* _Отрывок для чтения_
Пытаясь вникнуть в казаковскую позицию, А. Нинов – уже в 1974 году – как бы возражал Ф. Левину: «Всей системой образных отношений Ю. Казаков раскрывает неполноценность, ущербность жизни, потраченной на стяжательство. И вместе с тем он отдает должное Нестору, когда его устами говорит одаренный работник, трезво мыслящий и сметливый в хозяйстве человек, негодующий против расточительства, безрукости и всяческой лени. Правда – даже в чужих и неприятных устах – сохраняет свой смысл и силу. И надо иметь мужество ее выслушать. Автор потому и не спешит ослабить двойственность впечатления, вынесенного им из встречи с Нестором. В этой двойственности нужно еще разобраться, нужно еще понять, что ценное и что дурное заложено в человеке».
Но ведь и это еще не все.
Казакову всегда претил догматизм любого толка – особенно же во взгляде на человека, – на всякого человека, и на того, что, казалось бы, отжил свой век тоже. Готовые книжные рекомендации, предлагаемые общественной «наукой», претендовавшей на силу всемирного закона, его не интересовали – его интересовали живые лица, простые люди.

[Исходные данные]
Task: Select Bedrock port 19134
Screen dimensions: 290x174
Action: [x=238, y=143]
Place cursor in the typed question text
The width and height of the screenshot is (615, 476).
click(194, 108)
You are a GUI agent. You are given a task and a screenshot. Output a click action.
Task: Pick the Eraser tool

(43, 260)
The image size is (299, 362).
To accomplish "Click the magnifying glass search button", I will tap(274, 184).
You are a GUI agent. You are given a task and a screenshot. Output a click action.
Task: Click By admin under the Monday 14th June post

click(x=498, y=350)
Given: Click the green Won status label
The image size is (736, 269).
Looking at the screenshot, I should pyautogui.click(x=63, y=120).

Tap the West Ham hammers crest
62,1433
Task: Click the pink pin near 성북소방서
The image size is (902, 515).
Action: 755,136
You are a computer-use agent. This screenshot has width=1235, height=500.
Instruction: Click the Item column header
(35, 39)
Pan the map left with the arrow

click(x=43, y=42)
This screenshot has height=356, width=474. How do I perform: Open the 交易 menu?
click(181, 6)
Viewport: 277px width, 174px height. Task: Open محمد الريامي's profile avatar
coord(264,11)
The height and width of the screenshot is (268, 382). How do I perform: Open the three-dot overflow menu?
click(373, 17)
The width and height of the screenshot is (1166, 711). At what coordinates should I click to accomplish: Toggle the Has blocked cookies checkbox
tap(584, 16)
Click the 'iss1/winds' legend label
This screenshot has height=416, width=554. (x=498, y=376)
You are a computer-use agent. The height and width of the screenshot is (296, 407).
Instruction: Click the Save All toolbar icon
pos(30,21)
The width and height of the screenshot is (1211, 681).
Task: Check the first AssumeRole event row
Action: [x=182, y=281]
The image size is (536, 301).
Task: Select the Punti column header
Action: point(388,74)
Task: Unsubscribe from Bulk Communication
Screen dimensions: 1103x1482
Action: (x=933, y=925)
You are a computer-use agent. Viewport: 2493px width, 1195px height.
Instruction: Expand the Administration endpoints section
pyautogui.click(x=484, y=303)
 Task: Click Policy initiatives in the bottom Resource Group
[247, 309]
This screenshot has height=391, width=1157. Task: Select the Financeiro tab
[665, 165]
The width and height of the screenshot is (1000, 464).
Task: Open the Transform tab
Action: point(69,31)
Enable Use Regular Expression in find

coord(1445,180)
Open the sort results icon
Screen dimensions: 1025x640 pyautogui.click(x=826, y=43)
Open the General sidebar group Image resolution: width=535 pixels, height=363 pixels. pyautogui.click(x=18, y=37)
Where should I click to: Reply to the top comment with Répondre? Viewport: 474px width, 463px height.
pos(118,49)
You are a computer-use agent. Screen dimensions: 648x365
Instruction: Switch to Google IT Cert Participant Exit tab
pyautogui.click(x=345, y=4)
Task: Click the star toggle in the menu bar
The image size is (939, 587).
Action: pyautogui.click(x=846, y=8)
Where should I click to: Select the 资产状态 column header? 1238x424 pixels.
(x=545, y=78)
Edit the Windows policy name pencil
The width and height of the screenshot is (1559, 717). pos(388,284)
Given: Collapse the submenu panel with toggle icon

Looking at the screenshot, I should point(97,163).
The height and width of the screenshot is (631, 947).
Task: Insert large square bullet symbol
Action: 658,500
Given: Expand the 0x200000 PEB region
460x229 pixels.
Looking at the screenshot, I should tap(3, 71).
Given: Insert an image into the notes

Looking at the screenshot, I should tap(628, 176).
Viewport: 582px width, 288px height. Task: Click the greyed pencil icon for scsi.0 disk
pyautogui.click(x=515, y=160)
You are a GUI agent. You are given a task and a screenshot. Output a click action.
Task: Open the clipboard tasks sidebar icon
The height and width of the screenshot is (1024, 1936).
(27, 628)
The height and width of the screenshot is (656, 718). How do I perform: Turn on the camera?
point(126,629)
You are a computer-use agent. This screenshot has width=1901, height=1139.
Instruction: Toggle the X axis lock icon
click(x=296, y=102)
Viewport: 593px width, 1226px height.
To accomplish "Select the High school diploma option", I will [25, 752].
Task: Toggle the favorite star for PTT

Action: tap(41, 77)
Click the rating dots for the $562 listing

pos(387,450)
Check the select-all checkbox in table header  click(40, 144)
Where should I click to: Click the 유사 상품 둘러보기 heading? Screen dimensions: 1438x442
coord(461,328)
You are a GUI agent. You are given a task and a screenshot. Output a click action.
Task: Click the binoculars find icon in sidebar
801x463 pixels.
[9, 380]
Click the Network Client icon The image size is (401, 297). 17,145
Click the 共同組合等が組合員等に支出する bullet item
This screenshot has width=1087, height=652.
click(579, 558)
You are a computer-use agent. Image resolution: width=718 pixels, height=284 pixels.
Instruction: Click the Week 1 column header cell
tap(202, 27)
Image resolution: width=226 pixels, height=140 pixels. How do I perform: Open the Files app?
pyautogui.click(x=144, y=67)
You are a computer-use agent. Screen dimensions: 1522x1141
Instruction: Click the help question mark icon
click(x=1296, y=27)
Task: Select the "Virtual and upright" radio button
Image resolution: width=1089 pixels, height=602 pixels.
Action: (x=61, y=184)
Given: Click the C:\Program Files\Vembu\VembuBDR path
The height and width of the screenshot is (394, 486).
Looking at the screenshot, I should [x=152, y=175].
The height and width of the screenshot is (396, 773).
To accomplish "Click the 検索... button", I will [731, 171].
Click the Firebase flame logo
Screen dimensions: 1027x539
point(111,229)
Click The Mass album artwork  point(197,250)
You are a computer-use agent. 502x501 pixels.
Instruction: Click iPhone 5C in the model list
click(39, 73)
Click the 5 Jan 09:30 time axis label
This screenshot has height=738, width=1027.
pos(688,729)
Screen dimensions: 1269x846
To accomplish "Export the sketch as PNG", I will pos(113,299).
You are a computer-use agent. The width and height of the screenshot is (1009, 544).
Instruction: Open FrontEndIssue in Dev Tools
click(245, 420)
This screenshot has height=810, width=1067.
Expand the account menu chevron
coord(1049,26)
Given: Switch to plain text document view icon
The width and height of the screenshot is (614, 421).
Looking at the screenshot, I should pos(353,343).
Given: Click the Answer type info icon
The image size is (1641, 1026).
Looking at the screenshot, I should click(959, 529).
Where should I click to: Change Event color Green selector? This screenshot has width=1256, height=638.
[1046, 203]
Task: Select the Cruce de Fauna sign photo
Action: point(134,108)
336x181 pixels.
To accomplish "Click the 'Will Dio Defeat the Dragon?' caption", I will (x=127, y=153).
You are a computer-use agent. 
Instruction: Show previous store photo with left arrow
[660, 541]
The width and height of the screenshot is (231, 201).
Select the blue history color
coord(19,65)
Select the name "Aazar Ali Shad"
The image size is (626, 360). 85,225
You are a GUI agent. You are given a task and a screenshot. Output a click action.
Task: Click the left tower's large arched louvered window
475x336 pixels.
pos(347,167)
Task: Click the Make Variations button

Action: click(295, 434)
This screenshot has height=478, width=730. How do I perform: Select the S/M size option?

* _Задания_
• A. Воспроизведите без изменений часть отрывка о Казакове: участок от «Казакову всегда претил» до «лица, простые люди.» включительно.
• B. Ответьте коротко на вопросы по отрывку о Казакове:
(i) В каком году А. Нинов высказал приведенное суждение?
(ii) Кому, по словам Нинова, Казаков отдает должное?
(iii) Что интересовало Казакова вместо готовых книжных рекомендаций?

* _Ответы по заданиям_
• A.
Казакову всегда претил догматизм любого толка – особенно же во взгляде на человека, – на всякого человека, и на того, что, казалось бы, отжил свой век тоже. Готовые книжные рекомендации, предлагаемые общественной «наукой», претендовавшей на силу всемирного закона, его не интересовали – его интересовали живые лица, простые люди.

• B.
(i) В 1974 году.
(ii) Нестору.
(iii) Живые лица, простые люди.